Task directions> Print verbatim the opening line of the material and every subsequent line through the one containing "[United States: +1] (649, 121)".

Data for this exercise>
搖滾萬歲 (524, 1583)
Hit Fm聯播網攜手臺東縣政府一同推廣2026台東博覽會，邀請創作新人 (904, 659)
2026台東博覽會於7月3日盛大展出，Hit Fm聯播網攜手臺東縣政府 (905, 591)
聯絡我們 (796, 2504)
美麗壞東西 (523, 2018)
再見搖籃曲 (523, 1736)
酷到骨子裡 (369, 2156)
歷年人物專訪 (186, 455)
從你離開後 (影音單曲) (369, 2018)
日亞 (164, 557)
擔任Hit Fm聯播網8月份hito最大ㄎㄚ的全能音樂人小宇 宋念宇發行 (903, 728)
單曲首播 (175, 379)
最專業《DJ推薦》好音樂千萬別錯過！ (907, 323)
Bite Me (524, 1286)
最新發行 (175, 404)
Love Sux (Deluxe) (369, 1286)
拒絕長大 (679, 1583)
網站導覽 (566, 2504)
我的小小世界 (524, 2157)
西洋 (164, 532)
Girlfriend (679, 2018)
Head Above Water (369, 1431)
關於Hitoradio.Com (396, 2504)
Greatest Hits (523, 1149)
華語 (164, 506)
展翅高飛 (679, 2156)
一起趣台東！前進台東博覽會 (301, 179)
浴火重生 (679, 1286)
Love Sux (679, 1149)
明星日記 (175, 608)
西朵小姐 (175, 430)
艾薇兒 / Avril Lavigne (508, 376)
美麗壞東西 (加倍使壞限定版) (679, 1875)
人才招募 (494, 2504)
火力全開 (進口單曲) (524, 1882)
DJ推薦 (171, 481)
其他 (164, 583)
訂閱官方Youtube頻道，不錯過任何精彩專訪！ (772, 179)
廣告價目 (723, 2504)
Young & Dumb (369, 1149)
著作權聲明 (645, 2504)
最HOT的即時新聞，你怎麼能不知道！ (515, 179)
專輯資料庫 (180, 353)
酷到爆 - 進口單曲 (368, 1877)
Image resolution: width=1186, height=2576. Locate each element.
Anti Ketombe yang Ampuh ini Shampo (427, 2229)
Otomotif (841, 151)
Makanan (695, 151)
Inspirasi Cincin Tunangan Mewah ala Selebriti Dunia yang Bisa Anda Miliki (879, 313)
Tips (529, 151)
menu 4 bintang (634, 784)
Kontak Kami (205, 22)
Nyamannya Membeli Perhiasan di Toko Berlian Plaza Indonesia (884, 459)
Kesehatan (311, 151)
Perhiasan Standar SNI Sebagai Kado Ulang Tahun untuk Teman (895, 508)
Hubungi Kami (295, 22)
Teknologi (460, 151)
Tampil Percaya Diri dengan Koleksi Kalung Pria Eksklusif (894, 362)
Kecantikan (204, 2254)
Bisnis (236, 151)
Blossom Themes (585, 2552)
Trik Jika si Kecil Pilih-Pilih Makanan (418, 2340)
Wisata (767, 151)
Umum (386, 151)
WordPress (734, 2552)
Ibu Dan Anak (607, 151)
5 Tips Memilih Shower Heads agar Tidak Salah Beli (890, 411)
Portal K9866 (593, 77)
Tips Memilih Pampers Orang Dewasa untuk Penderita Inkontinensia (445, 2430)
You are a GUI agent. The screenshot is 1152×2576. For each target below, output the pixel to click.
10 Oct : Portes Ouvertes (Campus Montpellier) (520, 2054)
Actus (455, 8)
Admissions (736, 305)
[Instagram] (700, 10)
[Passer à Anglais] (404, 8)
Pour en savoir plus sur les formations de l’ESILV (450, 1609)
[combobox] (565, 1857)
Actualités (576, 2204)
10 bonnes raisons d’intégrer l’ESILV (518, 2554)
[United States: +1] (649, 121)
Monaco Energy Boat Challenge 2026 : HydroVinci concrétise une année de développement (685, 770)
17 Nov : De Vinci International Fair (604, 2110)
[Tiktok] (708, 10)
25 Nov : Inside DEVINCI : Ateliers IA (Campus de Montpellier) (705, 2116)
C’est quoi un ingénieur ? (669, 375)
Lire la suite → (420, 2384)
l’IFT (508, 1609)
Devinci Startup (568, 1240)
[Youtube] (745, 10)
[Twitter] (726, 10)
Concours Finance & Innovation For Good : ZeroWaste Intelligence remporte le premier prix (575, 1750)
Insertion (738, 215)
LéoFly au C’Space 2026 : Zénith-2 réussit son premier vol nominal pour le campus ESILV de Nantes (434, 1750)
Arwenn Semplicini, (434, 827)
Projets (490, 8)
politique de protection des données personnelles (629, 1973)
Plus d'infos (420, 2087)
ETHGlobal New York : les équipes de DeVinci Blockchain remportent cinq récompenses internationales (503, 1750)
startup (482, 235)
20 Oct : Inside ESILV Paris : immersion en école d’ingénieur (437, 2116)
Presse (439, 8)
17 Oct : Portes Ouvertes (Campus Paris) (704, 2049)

Response to the task>
搖滾萬歲 (524, 1583)
Hit Fm聯播網攜手臺東縣政府一同推廣2026台東博覽會，邀請創作新人 (904, 659)
2026台東博覽會於7月3日盛大展出，Hit Fm聯播網攜手臺東縣政府 (905, 591)
聯絡我們 (796, 2504)
美麗壞東西 (523, 2018)
再見搖籃曲 (523, 1736)
酷到骨子裡 (369, 2156)
歷年人物專訪 (186, 455)
從你離開後 (影音單曲) (369, 2018)
日亞 (164, 557)
擔任Hit Fm聯播網8月份hito最大ㄎㄚ的全能音樂人小宇 宋念宇發行 (903, 728)
單曲首播 (175, 379)
最專業《DJ推薦》好音樂千萬別錯過！ (907, 323)
Bite Me (524, 1286)
最新發行 (175, 404)
Love Sux (Deluxe) (369, 1286)
拒絕長大 (679, 1583)
網站導覽 (566, 2504)
我的小小世界 (524, 2157)
西洋 (164, 532)
Girlfriend (679, 2018)
Head Above Water (369, 1431)
關於Hitoradio.Com (396, 2504)
Greatest Hits (523, 1149)
華語 (164, 506)
展翅高飛 (679, 2156)
一起趣台東！前進台東博覽會 (301, 179)
浴火重生 (679, 1286)
Love Sux (679, 1149)
明星日記 (175, 608)
西朵小姐 (175, 430)
艾薇兒 / Avril Lavigne (508, 376)
美麗壞東西 (加倍使壞限定版) (679, 1875)
人才招募 (494, 2504)
火力全開 (進口單曲) (524, 1882)
DJ推薦 (171, 481)
其他 (164, 583)
訂閱官方Youtube頻道，不錯過任何精彩專訪！ (772, 179)
廣告價目 (723, 2504)
Young & Dumb (369, 1149)
著作權聲明 (645, 2504)
最HOT的即時新聞，你怎麼能不知道！ (515, 179)
專輯資料庫 (180, 353)
酷到爆 - 進口單曲 (368, 1877)
Image resolution: width=1186, height=2576. Locate each element.
Anti Ketombe yang Ampuh ini Shampo (427, 2229)
Otomotif (841, 151)
Makanan (695, 151)
Inspirasi Cincin Tunangan Mewah ala Selebriti Dunia yang Bisa Anda Miliki (879, 313)
Tips (529, 151)
menu 4 bintang (634, 784)
Kontak Kami (205, 22)
Nyamannya Membeli Perhiasan di Toko Berlian Plaza Indonesia (884, 459)
Kesehatan (311, 151)
Perhiasan Standar SNI Sebagai Kado Ulang Tahun untuk Teman (895, 508)
Hubungi Kami (295, 22)
Teknologi (460, 151)
Tampil Percaya Diri dengan Koleksi Kalung Pria Eksklusif (894, 362)
Kecantikan (204, 2254)
Bisnis (236, 151)
Blossom Themes (585, 2552)
Trik Jika si Kecil Pilih-Pilih Makanan (418, 2340)
Wisata (767, 151)
Umum (386, 151)
WordPress (734, 2552)
Ibu Dan Anak (607, 151)
5 Tips Memilih Shower Heads agar Tidak Salah Beli (890, 411)
Portal K9866 (593, 77)
Tips Memilih Pampers Orang Dewasa untuk Penderita Inkontinensia (445, 2430)
You are a GUI agent. The screenshot is 1152×2576. For each target below, output the pixel to click.
10 Oct : Portes Ouvertes (Campus Montpellier) (520, 2054)
Actus (455, 8)
Admissions (736, 305)
[Instagram] (700, 10)
[Passer à Anglais] (404, 8)
Pour en savoir plus sur les formations de l’ESILV (450, 1609)
[combobox] (565, 1857)
Actualités (576, 2204)
10 bonnes raisons d’intégrer l’ESILV (518, 2554)
[United States: +1] (649, 121)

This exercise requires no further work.